• TASK INPUT:
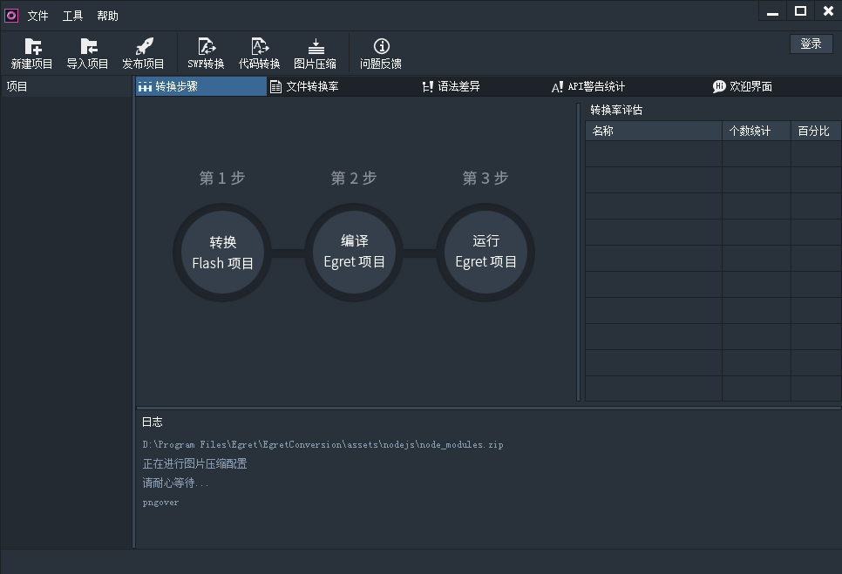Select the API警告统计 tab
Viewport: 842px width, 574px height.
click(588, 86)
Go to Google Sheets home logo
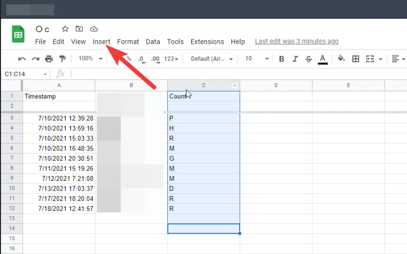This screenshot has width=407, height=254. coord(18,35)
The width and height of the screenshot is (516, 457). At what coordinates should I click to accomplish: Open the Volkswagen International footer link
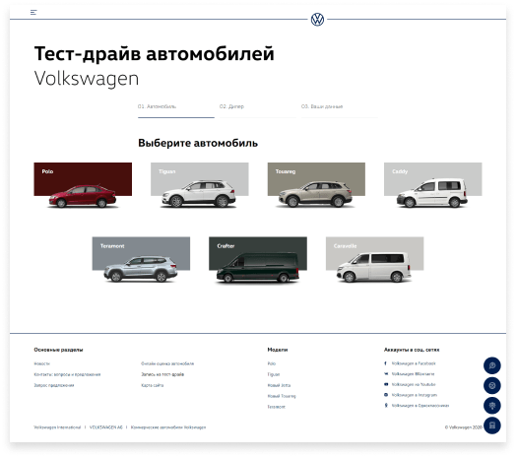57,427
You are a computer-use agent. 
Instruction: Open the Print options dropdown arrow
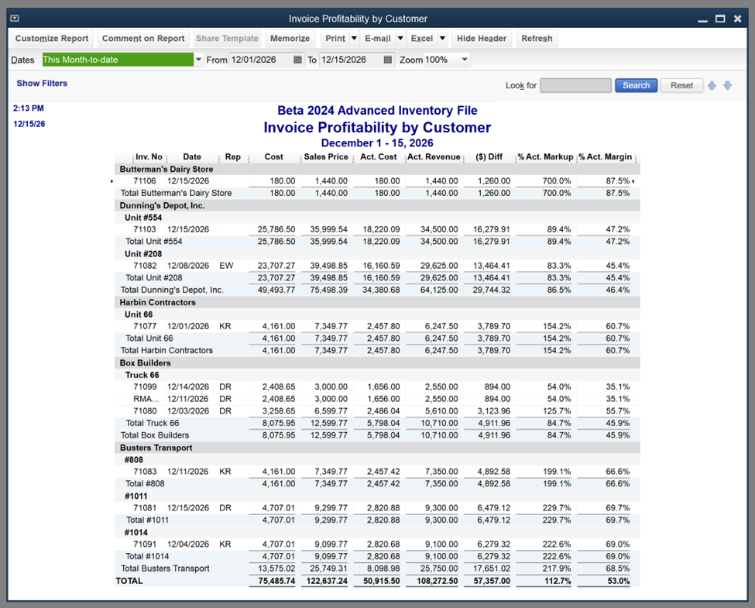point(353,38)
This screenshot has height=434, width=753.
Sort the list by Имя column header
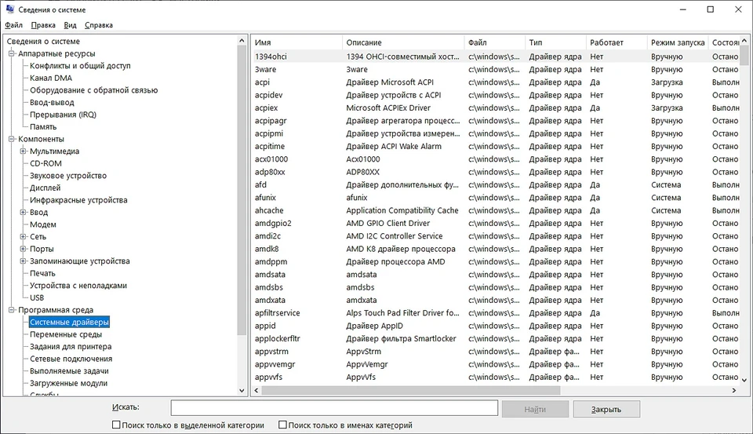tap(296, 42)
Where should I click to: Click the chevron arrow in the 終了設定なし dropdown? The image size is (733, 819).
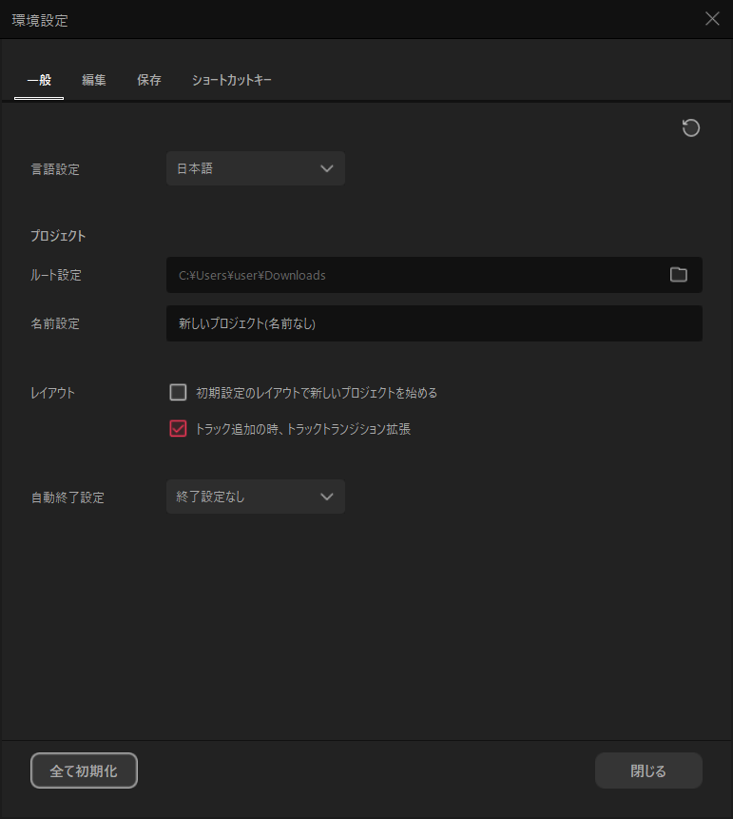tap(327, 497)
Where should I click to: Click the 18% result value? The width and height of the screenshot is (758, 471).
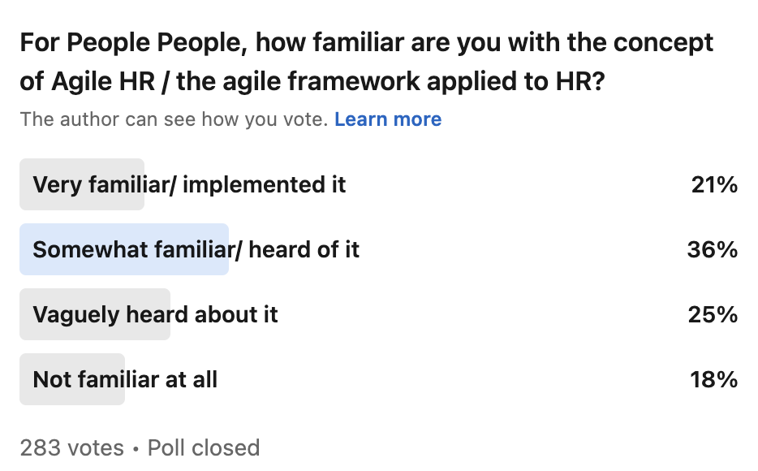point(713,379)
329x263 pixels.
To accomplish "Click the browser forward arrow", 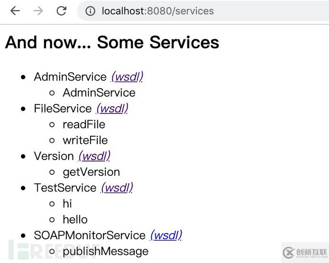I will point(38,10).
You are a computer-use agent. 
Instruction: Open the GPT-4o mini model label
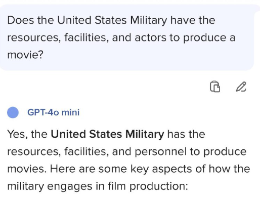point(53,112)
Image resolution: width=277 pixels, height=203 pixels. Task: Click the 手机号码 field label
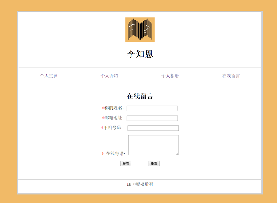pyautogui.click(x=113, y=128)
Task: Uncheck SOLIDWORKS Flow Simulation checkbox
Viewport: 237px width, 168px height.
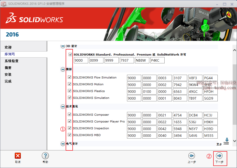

• WHAT THIS TASK INVOLVES:
Now transcribe the lines above exactly, starting at the line containing "Go to Google Sheets home logo" and ending at the line containing "329x263 pixels.", both lines included, pictures excluded.

• SOLVED EXERCISE:
Go to Google Sheets home logo
This screenshot has width=407, height=254. coord(18,35)
The width and height of the screenshot is (516, 457). At what coordinates should I click to accomplish: Open the Volkswagen International footer link
57,427
You are a computer-use agent. 
Instruction: Open the Print options dropdown arrow
point(353,38)
This screenshot has height=434, width=753.
Sort the list by Имя column header
tap(296, 42)
Where should I click to: Click the chevron arrow in the 終了設定なし dropdown? The image size is (733, 819).
tap(327, 497)
Where should I click to: Click the 18% result value? The width and height of the screenshot is (758, 471).
point(713,379)
329x263 pixels.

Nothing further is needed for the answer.